Will change really happen? Businesses based in Taiwan, for instance, even before the pandemic had already been taking advantage of incentives to invest at home compared with mainland China. (See post here.)  Among the businesses listed as participating in the government action plan are electronics industry leaders Taiwan Semiconductor Manufacturing, or TSMC, Quanta, Yageo, AU Optronics, and Accton. And in the U.S., Larry KudlowPresident Trump’s chief economic advisor, has spoken of paying the “moving costs” of American companies to relocate home from China.   New tax and policy changes in the U.S. could prove powerful. 
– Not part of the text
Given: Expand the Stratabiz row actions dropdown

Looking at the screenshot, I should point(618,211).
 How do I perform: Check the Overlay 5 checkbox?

Yet big markets and economies like China will still have their own pull. Just this week, socially minded Starbucks announced new investment plans there with U.S. venture fund Sequoia. (See story here.) The mainland itself is also pouring investments into new technology and making policy adjustments that will heighten its supply-chain competitiveness. (See related venture capital story here.)  The world, as the pandemic lays bare, isn’t static.

The appalling shortages of key supplies in this the U.S. healthcare system amid the pandemic suggest public outrage will lead to new sourcing shifts in that industry. Yet, overall, industry responses may vary, along with political fallout and policy action in different countries. That would still leave plenty of room for consultants like Bain to show off their business math skills and help companies and governments find ways forward.